> _Given instruction_:
Return every line of the listing below that contains the word "target".
========================
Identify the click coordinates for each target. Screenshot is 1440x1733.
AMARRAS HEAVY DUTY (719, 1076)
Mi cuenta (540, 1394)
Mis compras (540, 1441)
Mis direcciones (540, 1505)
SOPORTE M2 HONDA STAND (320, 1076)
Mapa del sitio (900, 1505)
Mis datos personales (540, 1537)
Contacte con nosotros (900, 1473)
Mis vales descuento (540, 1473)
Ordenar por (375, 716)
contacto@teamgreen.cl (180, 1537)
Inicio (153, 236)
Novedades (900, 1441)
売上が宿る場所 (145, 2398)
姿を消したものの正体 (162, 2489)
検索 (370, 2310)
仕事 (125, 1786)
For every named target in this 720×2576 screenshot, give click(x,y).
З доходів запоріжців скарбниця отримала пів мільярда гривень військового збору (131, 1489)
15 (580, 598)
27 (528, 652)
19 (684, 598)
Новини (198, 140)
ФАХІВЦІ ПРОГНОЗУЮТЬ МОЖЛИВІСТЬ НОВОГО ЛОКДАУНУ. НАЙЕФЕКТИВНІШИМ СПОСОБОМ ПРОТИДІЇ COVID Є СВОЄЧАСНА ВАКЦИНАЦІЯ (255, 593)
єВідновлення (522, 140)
========================
> _Response to this task_:
Identify the click coordinates for each target. Screenshot is 1440x1733.
For every named target in this 720×2576 screenshot, give click(x,y).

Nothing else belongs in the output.